= PROMPT A =
Answer these questions about the word renaming post, one answer per line, marked the same way:
(i) What is the new name for subset?
(ii) Which new shorthand word stands for swap compose?
(iii) What does <=> now return?

= EXTRACTED TEXT =
<<<<
Monday, April 28, 2008

Word renaming (part 2)

Here are the word names that have changed:
  • find* -> find-from
  • find-last* -> find-last-from
  • index* -> index-from
  • last-index* -> last-index-from
  • subset -> filter
New shorthand words:
  • 1 tail -> rest
  • 1 tail-slice -> rest-slice
  • swap compose -> prepose
Changes to existing word behavior:
  • reverse stack effect of assoc-diff, diff
  • before? after? before=? after=? are now generic
  • min, max can compare more objects than before, such as timestamps
  • between? can compare more objects
  • <=> returns symbols
There are several motivations at work here. One is that words named foo* are a variant of foo, but otherwise the * is no help to what the word actually does differently. We're trying to move away from word names with stars to something more meaningful.

Code with common patterns that come up a lot, like 1 tail and swap compose, is more clearly understood if these patterns are given a single name.
>>>>
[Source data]
<<<<
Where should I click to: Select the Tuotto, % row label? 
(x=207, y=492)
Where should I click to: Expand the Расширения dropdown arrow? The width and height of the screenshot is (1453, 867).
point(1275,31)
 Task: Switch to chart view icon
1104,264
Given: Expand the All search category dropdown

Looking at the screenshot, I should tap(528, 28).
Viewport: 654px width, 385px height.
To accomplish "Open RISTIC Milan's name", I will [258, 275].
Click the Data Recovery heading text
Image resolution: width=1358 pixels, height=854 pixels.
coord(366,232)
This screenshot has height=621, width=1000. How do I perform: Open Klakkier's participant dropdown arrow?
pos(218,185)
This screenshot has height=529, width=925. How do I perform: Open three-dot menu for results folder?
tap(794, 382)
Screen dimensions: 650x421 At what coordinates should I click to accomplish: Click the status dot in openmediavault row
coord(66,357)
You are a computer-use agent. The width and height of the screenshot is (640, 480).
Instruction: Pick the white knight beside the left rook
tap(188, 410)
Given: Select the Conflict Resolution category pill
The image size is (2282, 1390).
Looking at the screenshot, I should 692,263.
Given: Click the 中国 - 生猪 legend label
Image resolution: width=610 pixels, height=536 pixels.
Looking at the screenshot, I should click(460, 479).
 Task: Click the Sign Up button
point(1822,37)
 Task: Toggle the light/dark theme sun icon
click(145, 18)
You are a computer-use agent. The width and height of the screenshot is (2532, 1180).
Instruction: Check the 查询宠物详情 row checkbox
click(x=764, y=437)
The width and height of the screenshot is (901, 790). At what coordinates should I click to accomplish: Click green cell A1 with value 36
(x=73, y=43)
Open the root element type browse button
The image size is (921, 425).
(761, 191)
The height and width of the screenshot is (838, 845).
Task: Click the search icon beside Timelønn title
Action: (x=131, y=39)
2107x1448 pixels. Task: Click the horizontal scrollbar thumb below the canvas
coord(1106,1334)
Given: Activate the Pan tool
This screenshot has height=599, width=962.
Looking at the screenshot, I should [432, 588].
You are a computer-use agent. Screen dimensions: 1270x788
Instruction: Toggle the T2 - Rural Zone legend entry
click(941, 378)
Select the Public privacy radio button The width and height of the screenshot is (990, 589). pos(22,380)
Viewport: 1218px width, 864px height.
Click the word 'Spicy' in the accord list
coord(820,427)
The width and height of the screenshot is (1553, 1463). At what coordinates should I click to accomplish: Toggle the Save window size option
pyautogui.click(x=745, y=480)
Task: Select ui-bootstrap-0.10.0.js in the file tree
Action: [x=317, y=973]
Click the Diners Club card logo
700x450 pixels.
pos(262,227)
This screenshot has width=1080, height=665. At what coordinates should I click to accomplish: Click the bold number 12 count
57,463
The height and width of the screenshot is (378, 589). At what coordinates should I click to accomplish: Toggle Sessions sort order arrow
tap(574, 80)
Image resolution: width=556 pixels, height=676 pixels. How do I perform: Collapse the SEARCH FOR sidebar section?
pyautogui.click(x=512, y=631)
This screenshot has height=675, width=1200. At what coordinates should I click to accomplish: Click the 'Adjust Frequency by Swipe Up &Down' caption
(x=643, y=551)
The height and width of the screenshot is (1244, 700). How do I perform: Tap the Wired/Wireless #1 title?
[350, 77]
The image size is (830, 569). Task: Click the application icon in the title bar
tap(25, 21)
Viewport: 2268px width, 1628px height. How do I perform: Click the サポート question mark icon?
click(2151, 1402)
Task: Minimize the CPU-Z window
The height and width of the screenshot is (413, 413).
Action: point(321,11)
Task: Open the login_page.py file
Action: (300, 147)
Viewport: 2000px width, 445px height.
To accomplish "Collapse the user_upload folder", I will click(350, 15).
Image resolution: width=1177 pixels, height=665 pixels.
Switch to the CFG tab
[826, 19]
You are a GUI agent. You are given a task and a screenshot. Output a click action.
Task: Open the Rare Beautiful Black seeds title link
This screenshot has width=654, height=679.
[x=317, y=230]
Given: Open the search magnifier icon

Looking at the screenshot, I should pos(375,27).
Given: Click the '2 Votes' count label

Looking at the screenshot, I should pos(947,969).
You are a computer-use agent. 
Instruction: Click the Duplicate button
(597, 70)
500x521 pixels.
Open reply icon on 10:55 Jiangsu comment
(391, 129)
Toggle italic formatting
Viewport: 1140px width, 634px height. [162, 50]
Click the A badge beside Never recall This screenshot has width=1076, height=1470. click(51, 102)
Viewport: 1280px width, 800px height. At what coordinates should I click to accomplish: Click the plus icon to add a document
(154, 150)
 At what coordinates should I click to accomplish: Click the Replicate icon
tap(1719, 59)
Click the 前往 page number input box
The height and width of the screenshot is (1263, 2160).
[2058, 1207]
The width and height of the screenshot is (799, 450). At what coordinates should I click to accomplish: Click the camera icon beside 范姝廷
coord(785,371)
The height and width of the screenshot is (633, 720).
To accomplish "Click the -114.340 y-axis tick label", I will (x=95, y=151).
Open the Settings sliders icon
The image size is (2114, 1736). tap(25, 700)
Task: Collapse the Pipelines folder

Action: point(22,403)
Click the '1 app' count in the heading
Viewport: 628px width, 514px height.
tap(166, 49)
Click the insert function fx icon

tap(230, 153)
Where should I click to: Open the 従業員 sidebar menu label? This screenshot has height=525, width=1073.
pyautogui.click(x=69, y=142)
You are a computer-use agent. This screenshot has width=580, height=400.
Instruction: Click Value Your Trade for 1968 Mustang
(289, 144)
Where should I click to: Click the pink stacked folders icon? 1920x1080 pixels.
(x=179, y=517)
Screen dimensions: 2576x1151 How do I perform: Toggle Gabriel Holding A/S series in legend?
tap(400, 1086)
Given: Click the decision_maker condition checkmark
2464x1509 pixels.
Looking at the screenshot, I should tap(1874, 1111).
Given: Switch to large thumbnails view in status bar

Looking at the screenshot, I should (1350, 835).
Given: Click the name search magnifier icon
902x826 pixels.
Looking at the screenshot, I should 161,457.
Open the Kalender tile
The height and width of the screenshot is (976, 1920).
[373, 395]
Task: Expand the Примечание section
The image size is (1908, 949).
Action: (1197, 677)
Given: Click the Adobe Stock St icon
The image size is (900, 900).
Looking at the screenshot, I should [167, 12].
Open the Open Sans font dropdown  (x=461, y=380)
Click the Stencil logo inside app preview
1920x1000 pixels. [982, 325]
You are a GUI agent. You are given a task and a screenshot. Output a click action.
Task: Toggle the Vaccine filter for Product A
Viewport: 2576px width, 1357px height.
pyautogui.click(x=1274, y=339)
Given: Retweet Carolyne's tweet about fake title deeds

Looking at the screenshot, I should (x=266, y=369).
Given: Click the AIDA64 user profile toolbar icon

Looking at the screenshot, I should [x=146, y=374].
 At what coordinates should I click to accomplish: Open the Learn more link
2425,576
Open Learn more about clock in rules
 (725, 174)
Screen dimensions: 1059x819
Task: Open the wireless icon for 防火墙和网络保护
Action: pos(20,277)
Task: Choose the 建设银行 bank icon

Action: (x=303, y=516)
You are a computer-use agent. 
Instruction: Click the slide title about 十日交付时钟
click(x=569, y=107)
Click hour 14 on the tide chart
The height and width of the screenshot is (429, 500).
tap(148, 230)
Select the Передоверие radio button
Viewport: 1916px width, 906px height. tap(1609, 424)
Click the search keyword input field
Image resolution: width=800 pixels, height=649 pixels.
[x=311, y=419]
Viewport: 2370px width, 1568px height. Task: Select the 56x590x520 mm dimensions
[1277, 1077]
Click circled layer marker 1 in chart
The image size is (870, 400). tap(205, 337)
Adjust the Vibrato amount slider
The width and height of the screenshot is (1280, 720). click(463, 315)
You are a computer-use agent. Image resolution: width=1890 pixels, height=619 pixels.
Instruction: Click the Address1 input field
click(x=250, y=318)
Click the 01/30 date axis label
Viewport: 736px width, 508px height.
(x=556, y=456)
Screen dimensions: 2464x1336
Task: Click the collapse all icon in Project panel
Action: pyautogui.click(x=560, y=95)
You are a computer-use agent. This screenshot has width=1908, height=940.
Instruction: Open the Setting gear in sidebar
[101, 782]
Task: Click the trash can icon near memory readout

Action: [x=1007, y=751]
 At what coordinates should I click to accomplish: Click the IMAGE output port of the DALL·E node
>>>>
= PROMPT B =
Recast the stretch of the listing above from the line containing "Given: Switch to" through the line containing "Looking at the screenshot, I should [x=146, y=374]." as a Markdown table with the columns Row and Line, one numbered row per line, leaving out blank lines.

= CORRECT RESPONSE A =
(i) filter
(ii) prepose
(iii) symbols

= CORRECT RESPONSE B =
| Row | Line |
|---|---|
| 1 | Given: Switch to large thumbnails view in status bar |
| 2 | Looking at the screenshot, I should (1350, 835). |
| 3 | Given: Click the name search magnifier icon |
| 4 | 902x826 pixels. |
| 5 | Looking at the screenshot, I should 161,457. |
| 6 | Open the Kalender tile |
| 7 | The height and width of the screenshot is (976, 1920). |
| 8 | [373, 395] |
| 9 | Task: Expand the Примечание section |
| 10 | The image size is (1908, 949). |
| 11 | Action: (1197, 677) |
| 12 | Given: Click the Adobe Stock St icon |
| 13 | The image size is (900, 900). |
| 14 | Looking at the screenshot, I should [167, 12]. |
| 15 | Open the Open Sans font dropdown  (x=461, y=380) |
| 16 | Click the Stencil logo inside app preview |
| 17 | 1920x1000 pixels. [982, 325] |
| 18 | You are a GUI agent. You are given a task and a screenshot. Output a click action. |
| 19 | Task: Toggle the Vaccine filter for Product A |
| 20 | Viewport: 2576px width, 1357px height. |
| 21 | pyautogui.click(x=1274, y=339) |
| 22 | Given: Retweet Carolyne's tweet about fake title deeds |
| 23 | Looking at the screenshot, I should (x=266, y=369). |
| 24 | Given: Click the AIDA64 user profile toolbar icon |
| 25 | Looking at the screenshot, I should [x=146, y=374]. |